= Direction A =
Reproduce the passage of the honey mushroom thread from "## Sparky23 (Aug" to "(May 28, 2009)".
= Direction B =
Continue the forum thread about finding honey mushrooms from the point where it stops.

= Excerpt provided =

# Honey's?



## DocHoliday (Jan 7, 2008)

Anyone finding any honeys yet. We got to be getting close.


----------



## Sparky23 (Aug 15, 2007)

i havent found them since the early flush we had in augest, should be any day now though.I'm expecting to find some up north this weekend.


----------



## Mushroom Jack (May 28, 2009)

I agree, there was an early fruiting and I've seen a few entoloma abortivums and sulpher shelfs. Honeys are due any day. One of the best mushrooms to de-hydrate for the cold winter.


----------



## Oldgrandman (Nov 16, 2004)

Sparky23 said:


> i havent found them since the early flush we had in augest, should be any day now though.I'm expecting to find some up north this weekend.


I am betting a little moisture and a bit of a cold snap will bring em on. I too found an early flush about a month ago and the weather was just like that, moist and chilly.
Here in GR is is bone dry, with little poppin last I looked at my main spot. My buddy usually gets some shaggys but have not heard from him this week. We need moisture badly right now.


----------



## fasthunter (Sep 15, 2006)

= Listed records =
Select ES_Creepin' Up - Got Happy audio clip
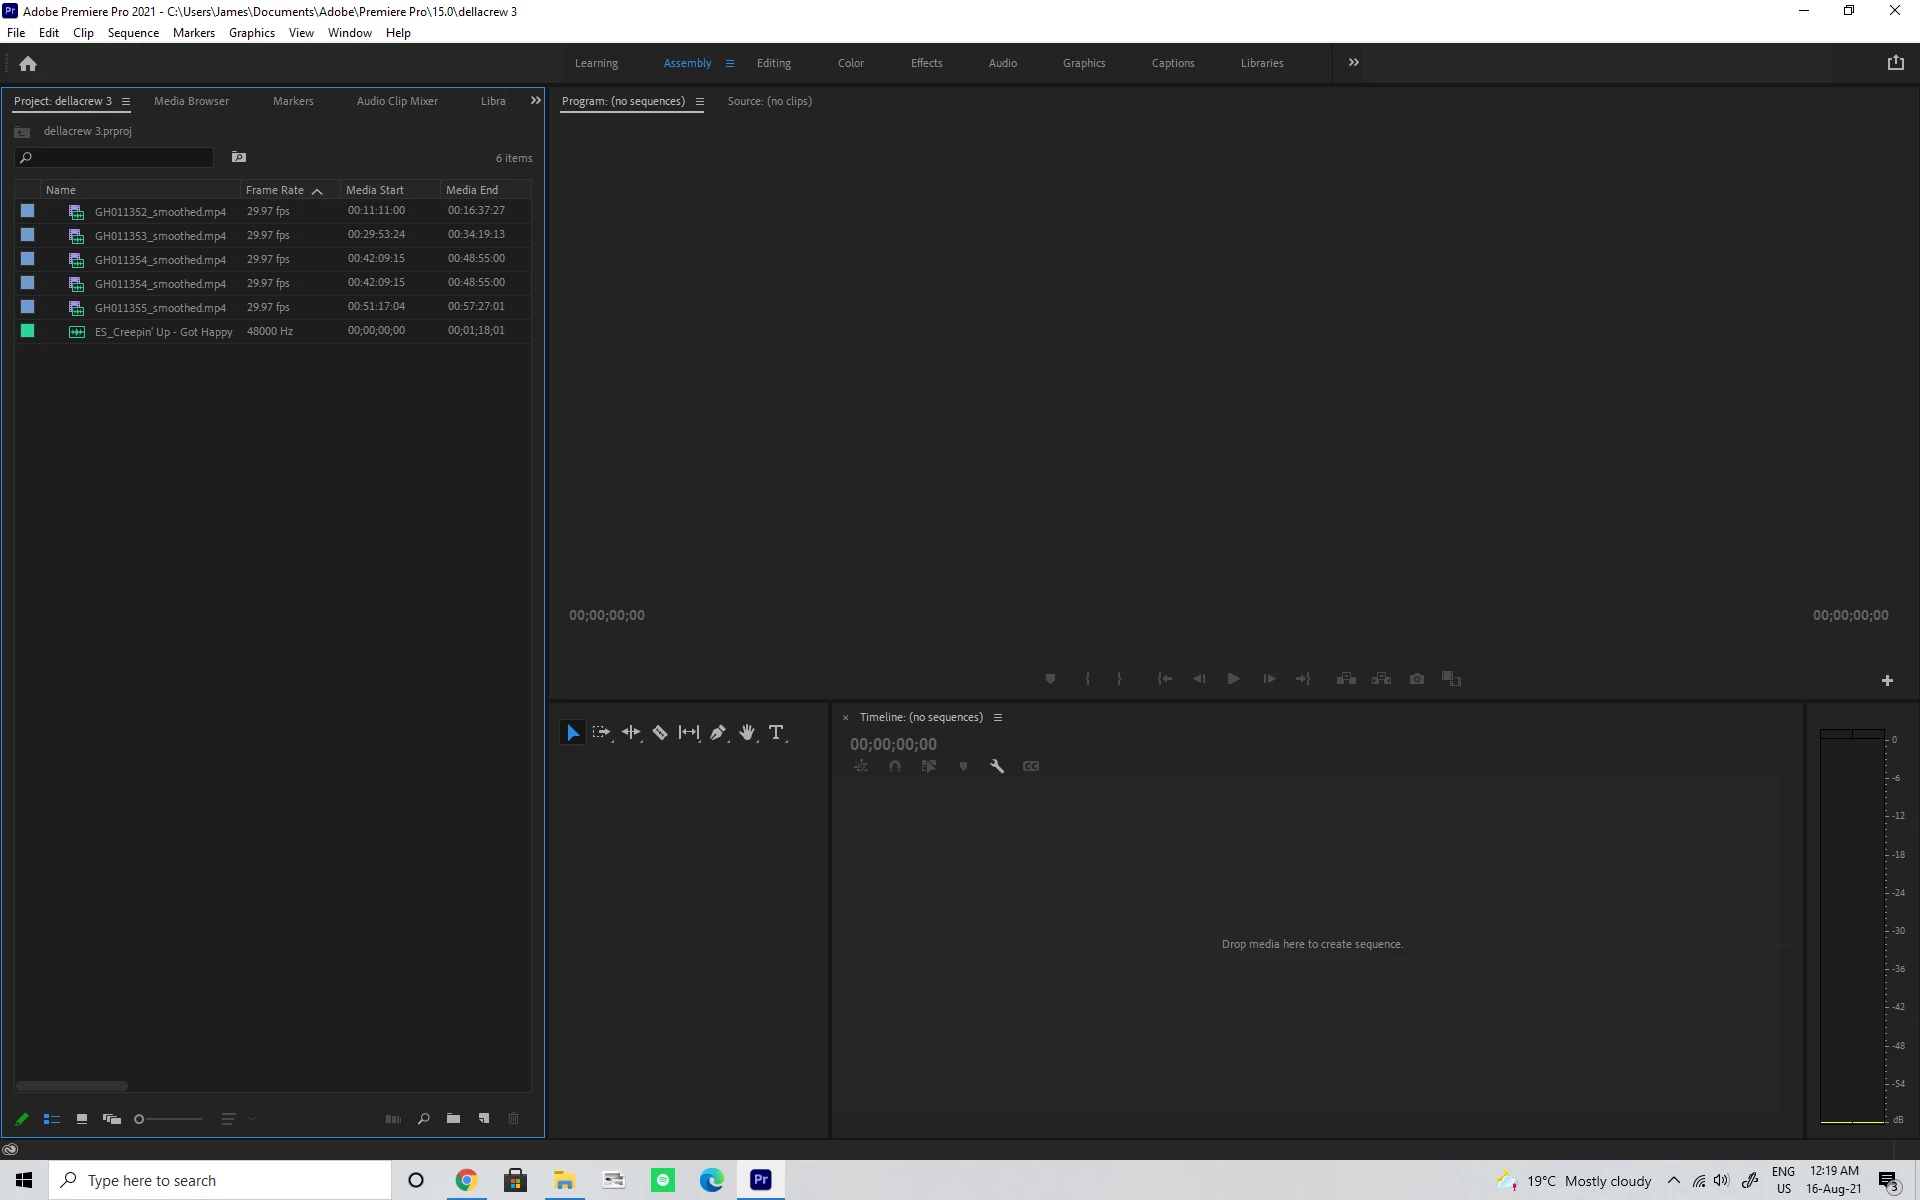The height and width of the screenshot is (1200, 1920). pyautogui.click(x=163, y=332)
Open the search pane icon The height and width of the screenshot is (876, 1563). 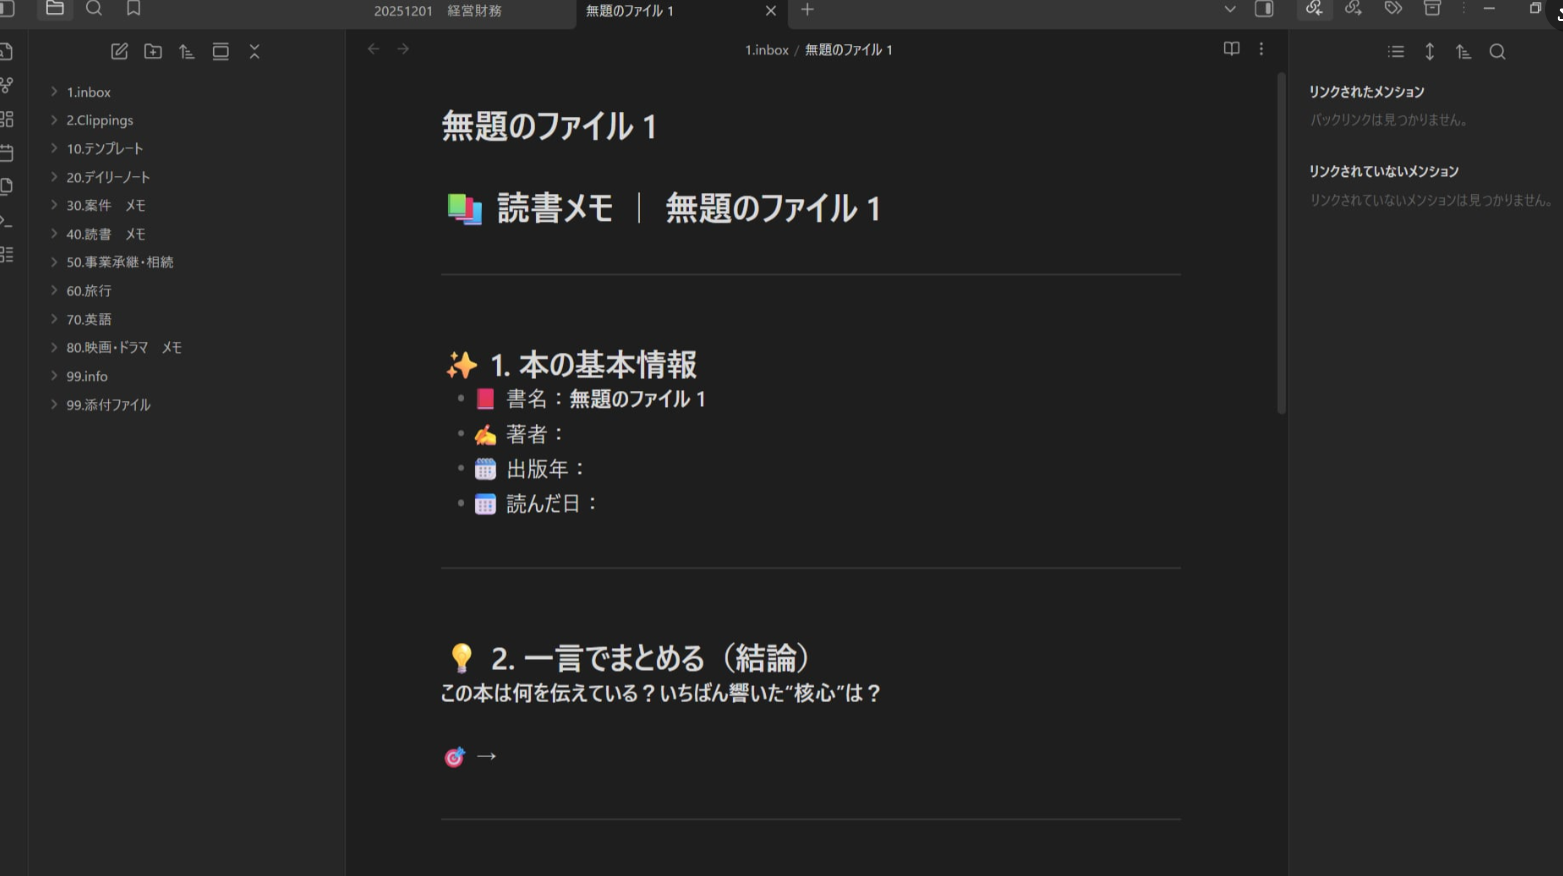94,9
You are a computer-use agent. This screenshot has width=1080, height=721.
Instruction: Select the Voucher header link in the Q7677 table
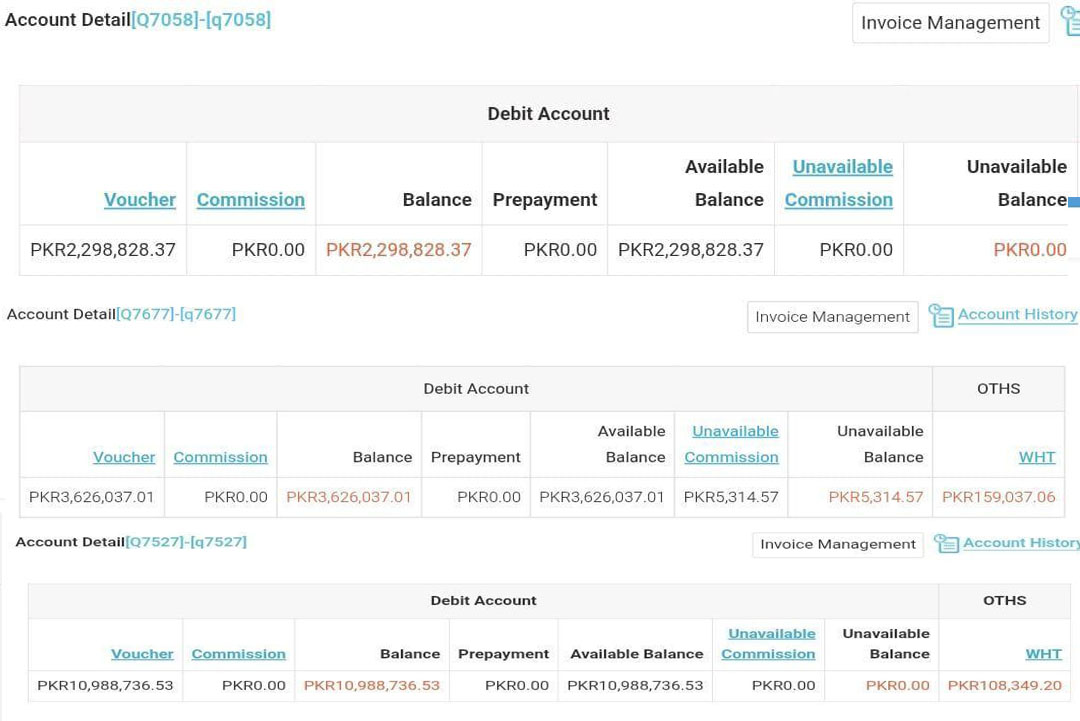[124, 457]
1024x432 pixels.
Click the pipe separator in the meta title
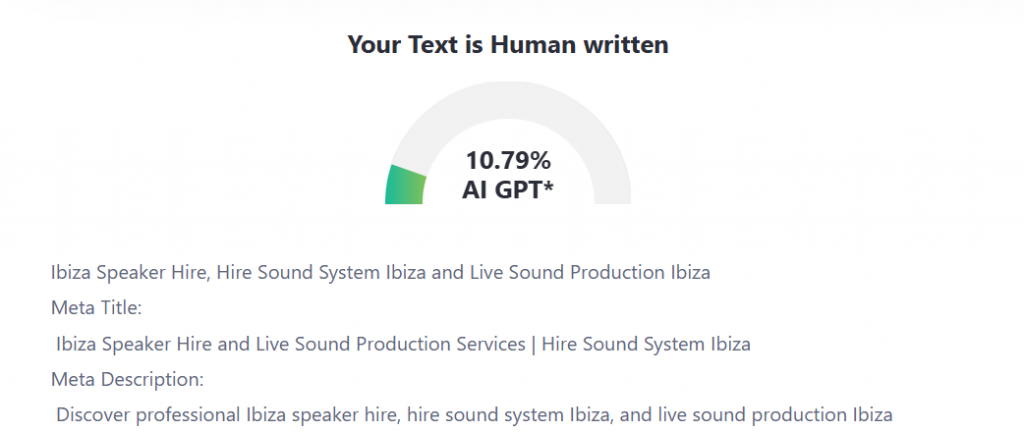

= Exercise response A =
## Sparky23 (Aug 15, 2007)

i havent found them since the early flush we had in augest, should be any day now though.I'm expecting to find some up north this weekend.


----------



## Mushroom Jack (May 28, 2009)

= Exercise response B =
I haven't even been out shrooming or much of anything other than work this week....BUSY! I would think the next good rain would bring them on though. I like to sautee and freeze them in butter. I didn't like them dehydrated last year. Fortunately I froze a few.


----------



## itsme (Jul 28, 2008)

Pretty sure these are not honey mushrooms, but they come up every fall in bulk and I'm not sure what they are.


----------



## zig (Aug 5, 2009)

Those most definitely are not honey mushrooms, but I can't tell you what they are. 

Hey Mushroom Jack, do you boil them before you dehydrate them?


----------



## Michigan Mike (May 21, 2004)

Itsme
Looks like some type of clitocybe to me and looks a 
little like c. robusto but they are generally hard to
id to exact sp.
http://www.mushroomexpert.com/clitocybe.html

In general clitocybe that I find usually smell pretty sweet
and I always thought they would be good to eat,
but most are quite poisonus from what I've read.
Well except for blewits which are pretty good imo.

mike


----------



## koby (Jul 20, 2001)

we went out yesterday scouting the Honey zones...nothing yet....need rain and cold...im guessing two weeks up where i hunt em (i-69 corridor)

as far as the shrooms that ITSME put up.....they should be the non-aborted version of the Aborted Entoloma.....ive never eaten then non-aborted, but im 100% sure they are NOT poisonous.

koby


----------



## Oldgrandman (Nov 16, 2004)

I have pretty a good honey spot. It is where I get a lot of my hens but someone else gets the honey's once in a while. I'm pretty sure it is someone who knows my neighbor who I give em to. He actually let me in on the spot so I am not too worried about it either way. He was clueless about the hens all his life and I have told him to zip-his-lip to that person about the hens.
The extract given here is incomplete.